▶ [Source information]:
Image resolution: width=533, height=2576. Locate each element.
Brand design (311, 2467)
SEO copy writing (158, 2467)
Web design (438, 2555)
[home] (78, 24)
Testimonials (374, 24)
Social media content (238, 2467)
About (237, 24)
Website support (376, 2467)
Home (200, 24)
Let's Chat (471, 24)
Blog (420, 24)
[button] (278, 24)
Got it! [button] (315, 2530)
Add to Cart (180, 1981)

...

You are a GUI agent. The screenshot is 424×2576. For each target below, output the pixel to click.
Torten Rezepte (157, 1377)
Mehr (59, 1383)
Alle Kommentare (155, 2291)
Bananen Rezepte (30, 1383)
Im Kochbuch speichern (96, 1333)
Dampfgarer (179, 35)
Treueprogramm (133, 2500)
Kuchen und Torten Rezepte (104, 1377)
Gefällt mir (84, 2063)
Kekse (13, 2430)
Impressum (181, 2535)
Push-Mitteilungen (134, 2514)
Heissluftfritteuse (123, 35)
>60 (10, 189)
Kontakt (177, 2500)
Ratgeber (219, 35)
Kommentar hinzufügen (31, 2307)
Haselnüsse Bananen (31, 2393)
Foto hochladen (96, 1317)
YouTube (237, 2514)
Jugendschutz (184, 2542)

...

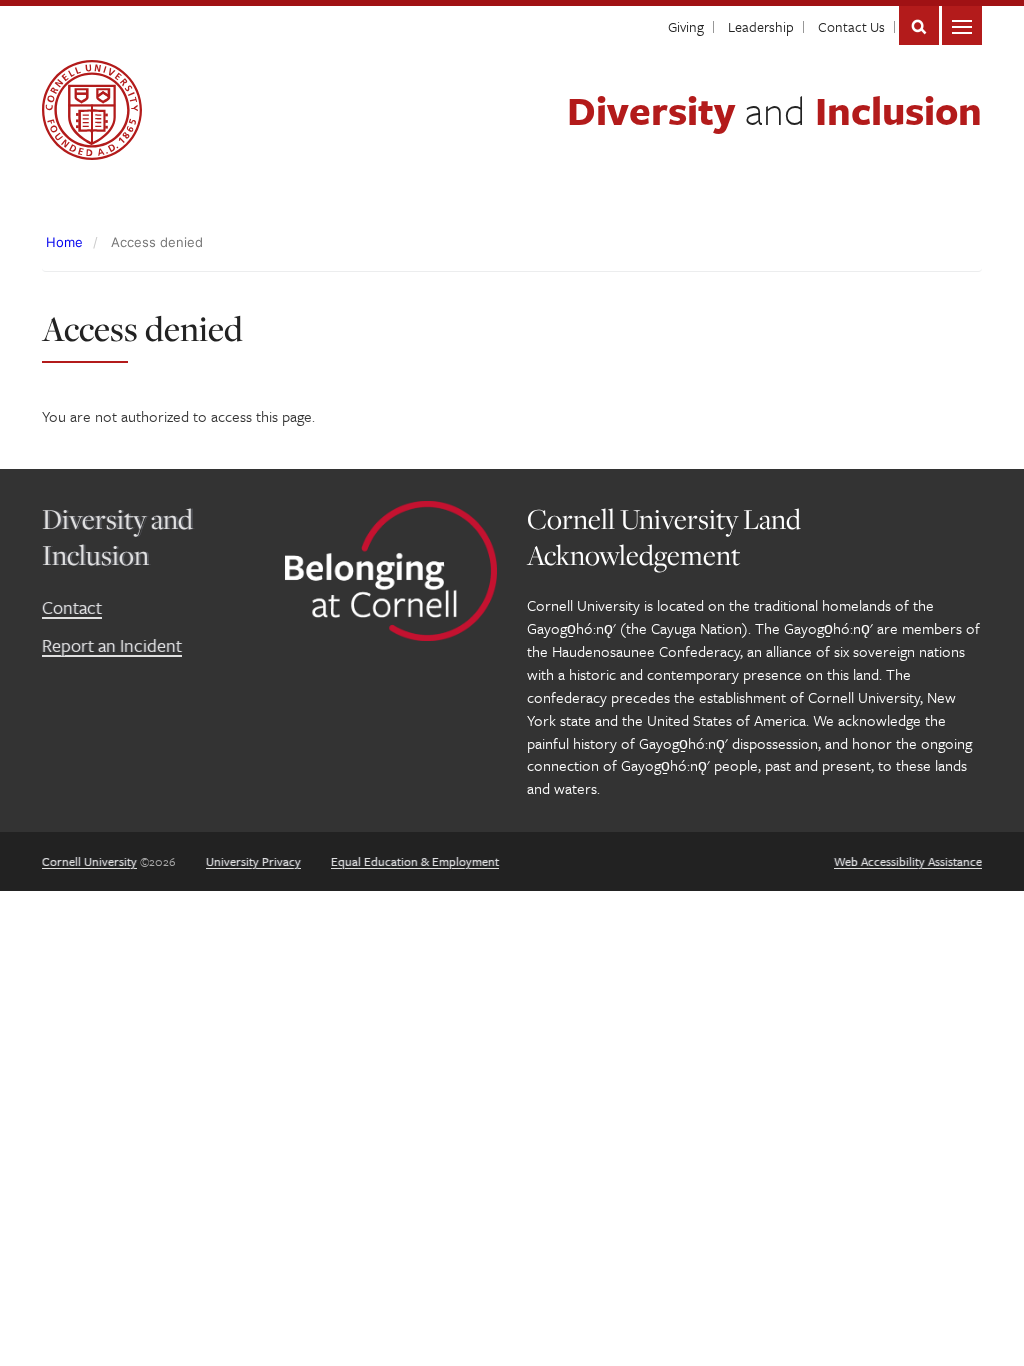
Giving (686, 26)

▶ [Directions for this task]: Check the data above and report how many lines include the word "Bananen", using a bare number.

▶ [Output below]: 2